The nonbinding resolution, which passed in a 256-153 vote, praises the U.S. troops and declares that the United States must complete "the mission to create a sovereign, free, secure and unified Iraq" and that setting "an arbitrary date for the withdrawal or redeployment" is not in America's interest.
"Retreat is not an option in Iraq," said House Majority Leader John Boehner of Ohio. "Achieving victory is our only option, for the American people and our kids."
On the other side of the debate, House Democratic leader Nancy Pelosi of California called the war a "grotesque mistake" as she called for a new direction in the conflict.
"We're not making progress," said Rep. John Murtha of Pennsylvania, who has emerged as the Democrats' most outspoken opponents of the war. "They're [Iraqis] fighting each other, and our troops are caught in between."
On Thursday the Senate rejected an amendment to a defense authorization bill that called for nearly all U.S. troops to be withdrawn from Iraq by the year's end by a vote of 93-6.
The two days of debate are the first discussion on the war since Congress authorized force in Iraq nearly four years ago and came as the Pentagon announced the 2,500th U.S. soldier killed in Iraq.
The fiercely partisan debate between Republicans and Democrats over the war has escalated as polls show lagging public support for the war and President Bush.
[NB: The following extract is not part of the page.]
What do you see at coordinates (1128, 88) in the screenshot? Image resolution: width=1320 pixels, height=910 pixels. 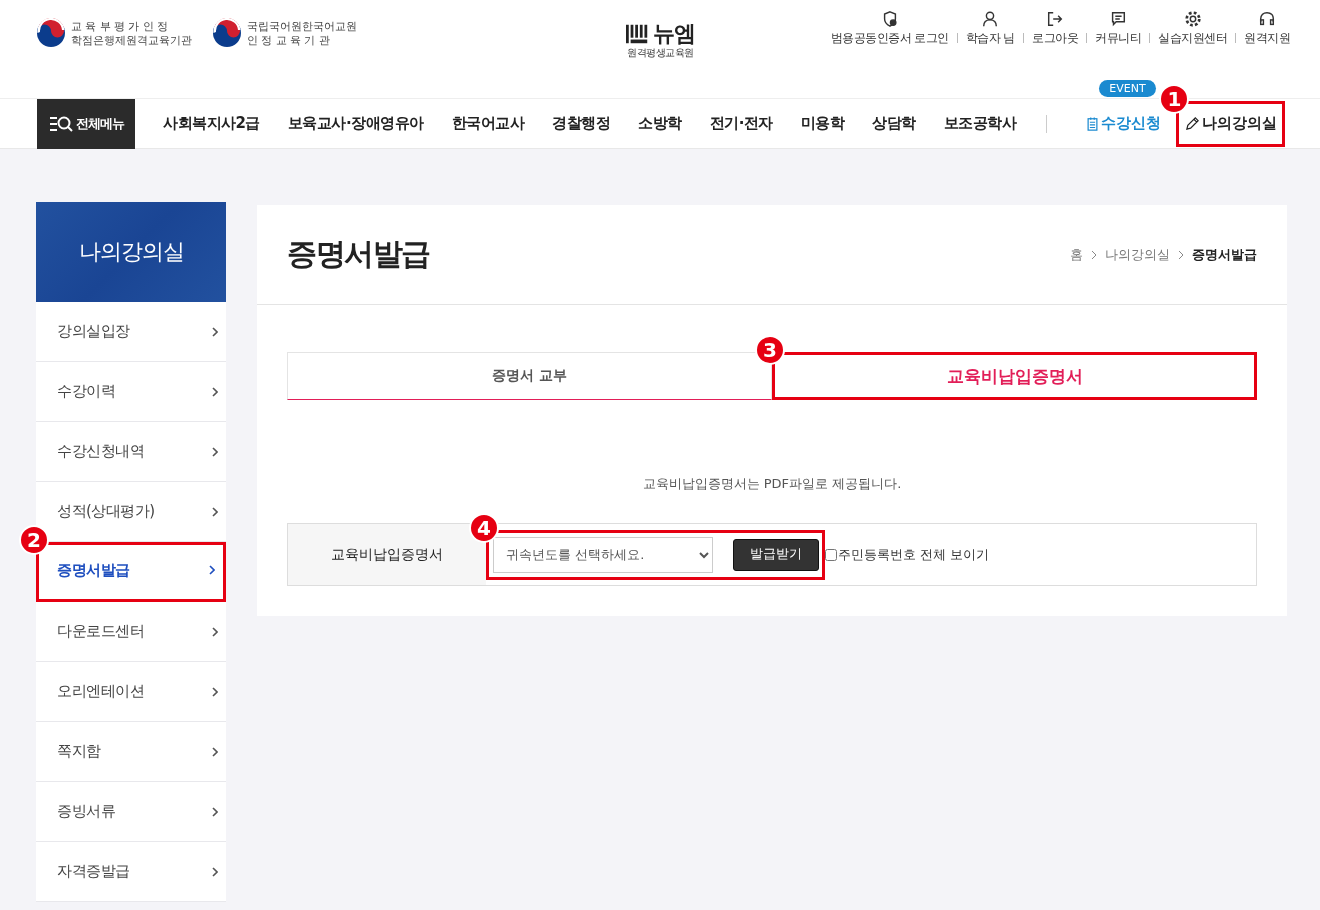 I see `event-badge: EVENT` at bounding box center [1128, 88].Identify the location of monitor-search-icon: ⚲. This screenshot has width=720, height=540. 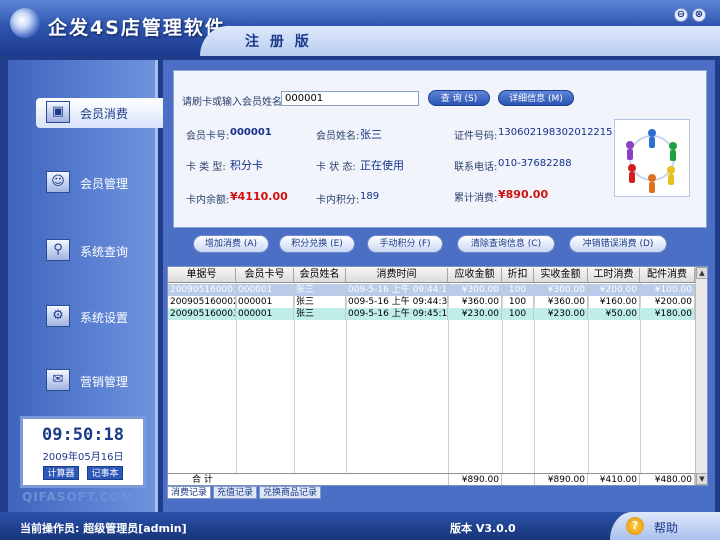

Surveys show that voters are increasingly frustrated with the war, an issue that will be central to many close midterm election races.
The votes will put members of Congress on the record as a display of their support or opposition to the war.
Republicans sought to depict Democrats as weak on terrorism and lacking support for U.S. troops while Democrats decried President Bush's policies that they said led to chaos in Iraq and detracted from the fight against al-Qaida.